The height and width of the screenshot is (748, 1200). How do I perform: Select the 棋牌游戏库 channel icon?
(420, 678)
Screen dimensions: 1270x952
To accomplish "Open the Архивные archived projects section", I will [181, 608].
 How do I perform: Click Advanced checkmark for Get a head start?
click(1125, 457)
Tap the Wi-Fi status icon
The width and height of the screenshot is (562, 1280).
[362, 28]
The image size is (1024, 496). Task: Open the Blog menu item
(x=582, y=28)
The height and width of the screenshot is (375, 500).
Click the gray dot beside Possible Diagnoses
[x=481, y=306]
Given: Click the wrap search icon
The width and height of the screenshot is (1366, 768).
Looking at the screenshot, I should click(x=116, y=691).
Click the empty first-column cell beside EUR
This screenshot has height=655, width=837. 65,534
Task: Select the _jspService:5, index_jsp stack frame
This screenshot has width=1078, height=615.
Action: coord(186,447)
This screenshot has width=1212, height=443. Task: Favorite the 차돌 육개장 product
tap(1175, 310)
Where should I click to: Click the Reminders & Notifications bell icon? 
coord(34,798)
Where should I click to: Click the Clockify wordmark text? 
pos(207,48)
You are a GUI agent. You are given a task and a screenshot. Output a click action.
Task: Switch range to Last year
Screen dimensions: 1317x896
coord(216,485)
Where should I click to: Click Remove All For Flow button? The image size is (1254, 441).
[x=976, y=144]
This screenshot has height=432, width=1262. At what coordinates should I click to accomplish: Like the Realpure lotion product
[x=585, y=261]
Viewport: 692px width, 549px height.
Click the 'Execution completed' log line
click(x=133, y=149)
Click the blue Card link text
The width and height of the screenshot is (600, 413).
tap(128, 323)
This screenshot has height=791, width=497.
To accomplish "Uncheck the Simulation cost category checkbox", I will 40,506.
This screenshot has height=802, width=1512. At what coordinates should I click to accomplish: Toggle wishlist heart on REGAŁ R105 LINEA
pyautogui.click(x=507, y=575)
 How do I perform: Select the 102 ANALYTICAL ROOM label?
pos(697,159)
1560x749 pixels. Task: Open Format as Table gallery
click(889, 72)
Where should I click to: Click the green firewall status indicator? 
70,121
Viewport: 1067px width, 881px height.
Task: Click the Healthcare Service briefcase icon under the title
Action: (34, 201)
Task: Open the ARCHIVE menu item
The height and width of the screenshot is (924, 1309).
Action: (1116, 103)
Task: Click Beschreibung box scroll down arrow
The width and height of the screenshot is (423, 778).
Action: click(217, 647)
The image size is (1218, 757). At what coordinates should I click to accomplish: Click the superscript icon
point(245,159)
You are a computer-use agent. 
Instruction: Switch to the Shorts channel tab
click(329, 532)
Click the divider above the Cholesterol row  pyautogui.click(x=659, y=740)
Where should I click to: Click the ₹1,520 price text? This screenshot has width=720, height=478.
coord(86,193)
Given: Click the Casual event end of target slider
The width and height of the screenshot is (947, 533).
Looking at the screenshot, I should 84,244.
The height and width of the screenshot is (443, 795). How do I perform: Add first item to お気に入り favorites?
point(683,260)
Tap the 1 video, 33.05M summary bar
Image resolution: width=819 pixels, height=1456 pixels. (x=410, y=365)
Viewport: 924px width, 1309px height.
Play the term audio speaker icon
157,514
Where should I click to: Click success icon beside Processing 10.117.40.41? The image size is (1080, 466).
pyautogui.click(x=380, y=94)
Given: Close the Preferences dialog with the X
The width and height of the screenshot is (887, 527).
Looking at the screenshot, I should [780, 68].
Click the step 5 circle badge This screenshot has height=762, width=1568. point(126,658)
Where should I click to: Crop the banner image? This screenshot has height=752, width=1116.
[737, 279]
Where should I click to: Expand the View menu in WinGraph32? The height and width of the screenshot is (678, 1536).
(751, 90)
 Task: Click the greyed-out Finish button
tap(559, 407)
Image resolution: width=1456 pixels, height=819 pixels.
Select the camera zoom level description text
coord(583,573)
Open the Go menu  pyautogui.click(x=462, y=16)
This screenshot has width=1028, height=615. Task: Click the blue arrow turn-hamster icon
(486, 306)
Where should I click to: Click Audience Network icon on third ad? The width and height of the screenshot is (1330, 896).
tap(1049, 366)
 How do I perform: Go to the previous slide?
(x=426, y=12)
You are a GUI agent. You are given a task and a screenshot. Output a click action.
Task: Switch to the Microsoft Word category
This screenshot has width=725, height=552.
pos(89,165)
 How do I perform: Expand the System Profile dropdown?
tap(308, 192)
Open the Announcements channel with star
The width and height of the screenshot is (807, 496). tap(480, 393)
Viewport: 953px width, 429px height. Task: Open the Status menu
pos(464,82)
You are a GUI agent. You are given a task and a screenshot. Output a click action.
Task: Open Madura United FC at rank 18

____

TASK OBJECTIVE. Set down, from the entries above, exactly the lines from the one with "Screen dimensions: 1317x896" up to and including the one with "You are a computer-use agent.", and no other lines.

SOLUTION BELOW.
Screen dimensions: 1317x896
coord(216,485)
Where should I click to: Click Remove All For Flow button? The image size is (1254, 441).
[x=976, y=144]
This screenshot has height=432, width=1262. At what coordinates should I click to accomplish: Like the Realpure lotion product
[x=585, y=261]
Viewport: 692px width, 549px height.
Click the 'Execution completed' log line
click(x=133, y=149)
Click the blue Card link text
The width and height of the screenshot is (600, 413).
tap(128, 323)
This screenshot has height=791, width=497.
To accomplish "Uncheck the Simulation cost category checkbox", I will 40,506.
This screenshot has height=802, width=1512. At what coordinates should I click to accomplish: Toggle wishlist heart on REGAŁ R105 LINEA
pyautogui.click(x=507, y=575)
 How do I perform: Select the 102 ANALYTICAL ROOM label?
pos(697,159)
1560x749 pixels. Task: Open Format as Table gallery
click(889, 72)
Where should I click to: Click the green firewall status indicator? 
70,121
Viewport: 1067px width, 881px height.
Task: Click the Healthcare Service briefcase icon under the title
Action: (34, 201)
Task: Open the ARCHIVE menu item
The height and width of the screenshot is (924, 1309).
Action: (1116, 103)
Task: Click Beschreibung box scroll down arrow
The width and height of the screenshot is (423, 778).
Action: click(217, 647)
The image size is (1218, 757). At what coordinates should I click to accomplish: Click the superscript icon
point(245,159)
You are a computer-use agent. 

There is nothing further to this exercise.